START Passage to read

The lateral knee bar is a kneebar variant applied from behind the opponent — from back exposure positions, leg ride controls (folkstyle family), or scrambles in which the attacker ends up on the back of the leg rather than facing the opponent. The attacker’s body is perpendicular to or behind the opponent’s knee, and the kneebar force is applied from a lateral or posterior angle rather than the anterior angle used in the standard kneebar.

The standard kneebar (SUB-LE-KNEEBAR) places the attacker in front of and across the knee — the kneebar fulcrum is the attacker’s hip or bicep against the front of the knee, and the force is anterior-to-posterior hyperextension. The lateral knee bar places the attacker behind or to the side of the knee — the fulcrum and force direction differ, loading the knee differently and requiring different positional mechanics to apply.

The lateral knee bar appears in scramble contexts — when a takedown fails and the attacker ends up on the back of the opponent’s legs — and in deliberate leg ride attack chains from folkstyle-influenced positions. In both contexts, the attacker’s body position relative to the opponent’s knee is the defining feature: if you are behind the knee, not in front of it, the lateral variant is what is available.

Safety First

The Invariable in Action

The lateral knee bar’s fulcrum is the attacker’s body applied to the back or side of the knee. The attacker’s hip, thigh, or forearm becomes the fixed point; the attacker’s arms control the lower leg and drive it into extension around that fixed point. The lateral entry position means the fixed point is applied to the posterior or lateral aspect of the knee rather than the anterior — which is why the force direction and the structures loaded differ from the standard kneebar. The mechanical law (rotation around a fixed point) is identical; the geometry of the fixed point application is different.

END Passage to read
START Information supplied

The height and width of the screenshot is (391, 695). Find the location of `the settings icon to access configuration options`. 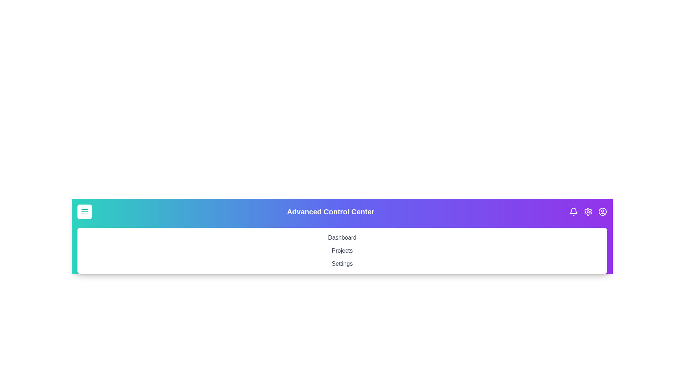

the settings icon to access configuration options is located at coordinates (588, 212).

END Information supplied

### What you have to do
Edit the lateral knee bar text and return the stretch that begins at the words "The standard kneebar (SUB-LE-KNEEBAR)" and stops after "what is available.", with "fulcrum" changed to "pivot".

### Output of the task
The standard kneebar (SUB-LE-KNEEBAR) places the attacker in front of and across the knee — the kneebar pivot is the attacker’s hip or bicep against the front of the knee, and the force is anterior-to-posterior hyperextension. The lateral knee bar places the attacker behind or to the side of the knee — the pivot and force direction differ, loading the knee differently and requiring different positional mechanics to apply.

The lateral knee bar appears in scramble contexts — when a takedown fails and the attacker ends up on the back of the opponent’s legs — and in deliberate leg ride attack chains from folkstyle-influenced positions. In both contexts, the attacker’s body position relative to the opponent’s knee is the defining feature: if you are behind the knee, not in front of it, the lateral variant is what is available.